The new rate is expected to be set between 0-1%, meaning a victim’s compensation will be significantly less than now.
Yet the current cost of clinical negligence to the NHS is £1.7bn. This figure accounts for around 1% of the total NHS budget. In the great scheme of the NHS, a higher discount rate will save a tiny fraction of its budget. Is the NHS genuinely suggesting that it is this that is ‘crippling’ the service?
The letter does not suggest that the cost of negligence is the result of fraudulent claims, however. They acknowledge that these are recognised victims of negligence who now face a very uncertain future having suffered life changing health problems.
The various bodies that signed the letter appear to be intentionally disingenuous.
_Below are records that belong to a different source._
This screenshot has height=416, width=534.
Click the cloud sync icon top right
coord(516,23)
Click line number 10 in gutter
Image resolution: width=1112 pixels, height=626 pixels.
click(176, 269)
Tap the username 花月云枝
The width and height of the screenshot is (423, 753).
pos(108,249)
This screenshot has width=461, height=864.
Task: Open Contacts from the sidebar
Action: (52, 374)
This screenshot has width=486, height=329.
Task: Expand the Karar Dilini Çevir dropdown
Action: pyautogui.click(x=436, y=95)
They argue that the discount rate significantly affects the cost of legitimate negligence when it is in reality an incredibly small fraction of the budget.
Then, in the next breath, they suggest that legal costs by claimant solicitors are the issue. In reality, a victim of negligence initially writes a letter of complaint without issuing formal legal proceedings and it is the initial denial by the NHS followed by their typical refusal to readily admit liability, coupled with an internal defensive response and unwillingness to share and learn from mistakes that leads to protracted and costly legal disputes.
So which is it: the discount rate or lengthy litigation crippling the NHS? The answer is neither. It starts with a genuine incidence of negligence due to an institutional culture of denial and ends with a refusal to accept liability and the resulting lengthy legal dispute.